Pero, sin duda alguna, el aspecto más “expuesto a la crítica” es el relativo a la prórroga del estado de alarma que se realizó mediante decreto de 17 de diciembre. Así, cabe ciertamente dudar de la pertinencia constitucional de dicha prórroga, máxime cuando en tal fecha el conflicto estaba claramente encauzado al haberse restablecido la normalidad, llegando a firmar el 80% de los controladores un compromiso de continuidad en el servicio.
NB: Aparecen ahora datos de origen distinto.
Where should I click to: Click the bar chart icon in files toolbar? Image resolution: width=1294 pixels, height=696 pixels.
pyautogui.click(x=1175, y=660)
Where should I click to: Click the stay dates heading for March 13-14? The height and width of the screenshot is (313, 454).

Los argumentos esgrimidos en la mencionada norma jurídica no dejan de llamar la atención pasados tres años, al invocarse como razones justificadoras el perjuicio económico, el daño a la imagen internacional de España, la alarma social e incluso el temor (sic) por parte de la ciudadanía a que los hechos pudieran repetirse.
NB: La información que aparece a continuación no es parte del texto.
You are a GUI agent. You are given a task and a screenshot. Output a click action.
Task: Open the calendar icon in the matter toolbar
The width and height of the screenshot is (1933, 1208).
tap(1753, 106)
Los aspectos analizados permiten concluir que, desde un estricto punto de vista jurídico constitucional, las actuaciones seguidas son más que discutibles. Ha sido una oportunidad perdida para la ciencia jurídica española que el Tribunal Supremo no se pronunciara sobre el fondo de los recursos que posteriormente se entablaron contra la concatenación de decretos de esos días. Así, la alta instancia judicial rechazó la demanda con el argumento de que se trataba de un acto no fiscalizable del poder político (lo que viene a resucitar, en cierto modo, la noción de acto político) y de que, en cualquier caso, la intervención del Congreso de los Diputados al autorizar la prórroga sanaba cualquier vulneración de la Ley Orgánica 4/1981. Con el máximo respeto hacia el Alto Tribunal, esta última conclusión no se compadece con la distribución de competencias entre poderes realizadas por el constituyente (la declaración del estado de alarma y su prórroga son propiamente actos del ejecutivo y no del legislativo), con el sistema de fuentes y con la finalidad de los procedimientos parlamentarios (sólo una reforma de la LO 4/1981, con una retroactividad más que cuestionable, hubiera podido ser suficiente).
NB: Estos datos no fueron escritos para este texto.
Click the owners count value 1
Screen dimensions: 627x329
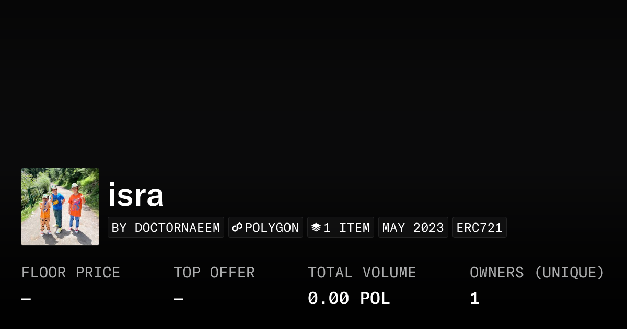(474, 299)
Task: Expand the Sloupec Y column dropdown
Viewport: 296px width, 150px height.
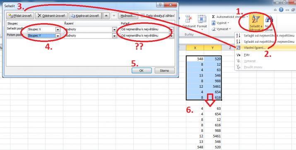Action: pos(58,36)
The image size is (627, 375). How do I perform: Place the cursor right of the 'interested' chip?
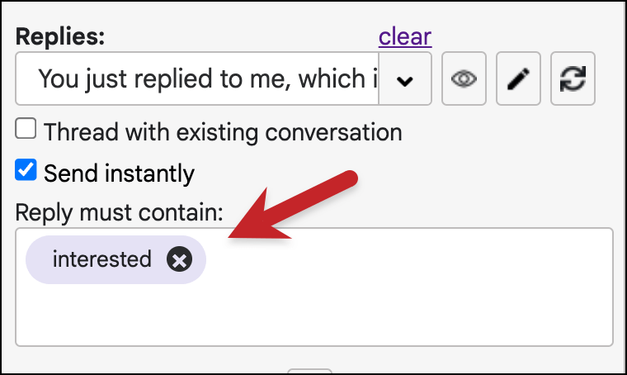pyautogui.click(x=408, y=259)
Se ha llegado a decir que los mecanismos utilizados hace tres años implicaron una auténtica “banalización” del estado de alarma. Sin ánimo de entrar en la polémica (aunque, ciertamente, es ilustrativo que la sesión “autorizatoria” de la prórroga apenas durase una hora), cabe concluir que a la puerta del derecho de excepción ha de llamarse en muy contadas ocasiones (como la propia historia nos ha enseñado), y siempre tras una análisis riguroso y concienzudo de las alternativas presentes. En cualquier caso, afortunadamente, la Constitución se defiende todos los días por cauces ordinarios.